The North Street school won grant money to give it a re-vamp, and now boasts a fantastic, stimulating environment for kids to play.
Parent, school volunteer and head of the PTA, Nicola Paine, said pupils instantly fell in love the transformation.
She added: “It’s fantastic, the kids really love it and it’s added so much sunshine to their playground. It’s really colourful now compared to what it was. There wasn’t a lot going on, it was very plain.
Now the youngsters have a much more vibrant space to play in, with better equipment, ground markings for hopscotch-style games and soft surfaces.
Her son in year six, Jacob Paine, 10, said: “It’s great, we’ve got so much more fun stuff to play now, and we can finally play basketball!”
Head teacher Liz Foster said: “It was a bit bleak! We wanted to enhance the outdoor area for the children, we worked with the local authority to put the grant in and it’s all about encouraging them to be more active.
“We now have two new basketball nets, ‘squidgy’ activity surfacing to play games on and some new fencing to define different playing areas. The pupils absolutely love it, and are spending pretty much all of their break times out there.”
The school received grant money from Sport England in 2014 and had to put in planning permission to make changes to the grade-II listed building in the Derwent Valley Mills world heritage site.
And the transformation represents a victory as teachers were actually told their original plan was too colourful – and were asked by planning officers to tone it down.

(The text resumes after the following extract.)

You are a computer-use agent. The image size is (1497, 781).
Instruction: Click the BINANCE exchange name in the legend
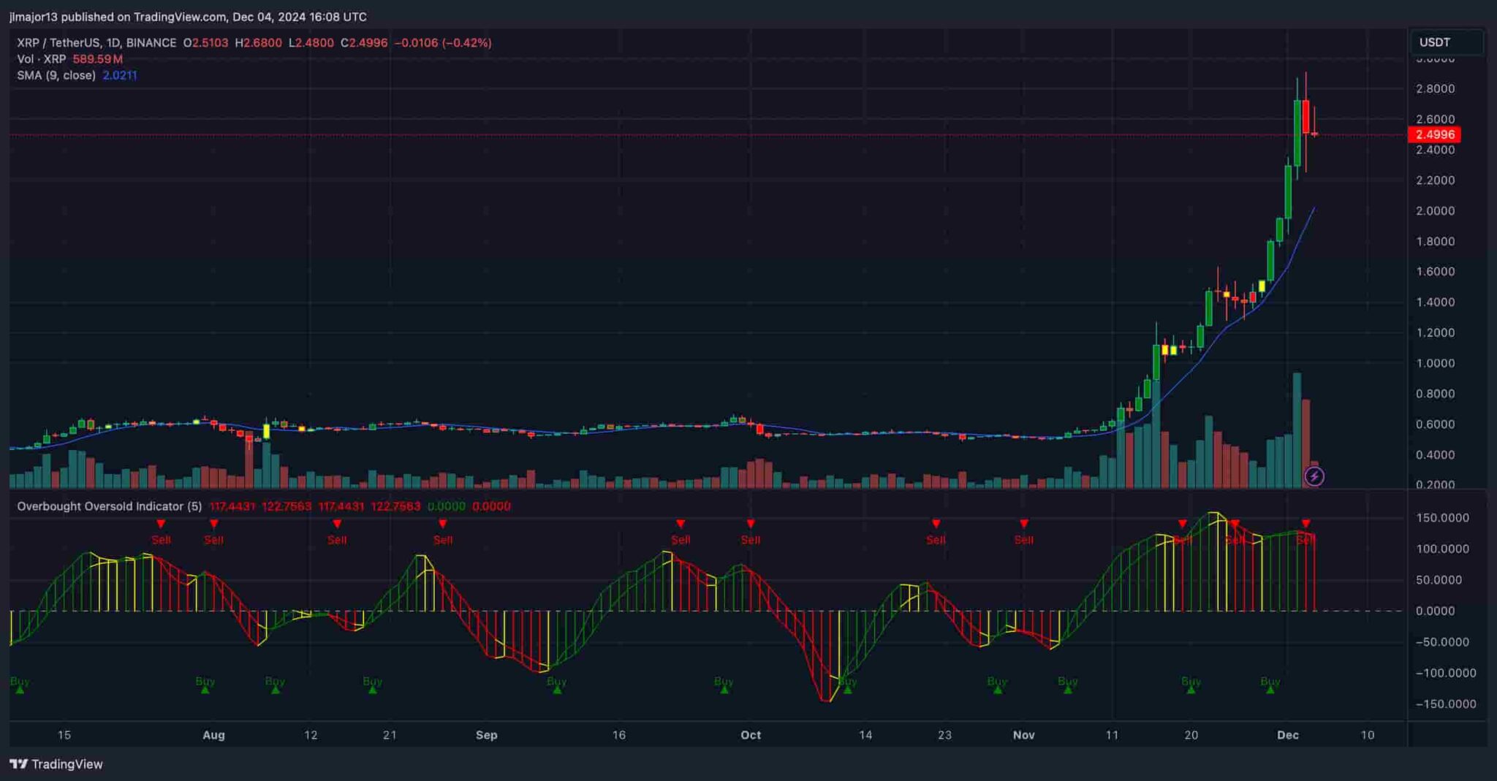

Head teacher Mrs Foster confirmed: “They did say there was too much colour. So, we were told we needed to mute the colours, but I’m really happy with what we’ve got, it’s really bright.”
A DCC spokesperson said the refurbishment raised issues because of the sensitivity of the building but could not confirm issues with the playground colours specifically.
They said: “We asked for some small adjustments to move a canopy to a different location.
“It’s a grade-II listed building, and it’s in the Derwent Valley Mils so obviously it’s quite a sensitive area.
“They made those adjustments and then the application was accepted.”
They later added: “The canopy had to be changed from light grey to a darker shade of grey.”
DCC’s strategic director for environment Mike Ashworth said in an August planning decision: “I note the proposed canopies and storage shed would be coloured RAL 7037 (Dusty Grey). However, given the sensitive location of the development within the Conservation Area and the DVMWHS, and adjacent to a number of listed buildings, I consider that a darker, more visually recessive colour would be more appropriate. I have therefore recommended a condition to ensure the canopies and storage shed are coloured RAL7021 (Black Grey).
Historic Buildings Architect Alex Gilbert said in consultation on heritage aspects that the position of steel canopies and sheds would have a negative impact. He also stated: “It would be preferable for them to be supplied in a darker grey than that specified on the drawings.”
Business officer at the school Julie Hamilton confirmed there were limitations to the colour scheme of the playground surfaces but the school worked closely with DCC for the best outcome.
She added: “We could only have certain colours, but we worked with them and we’ve got a positive outcome that we’re really happy with.”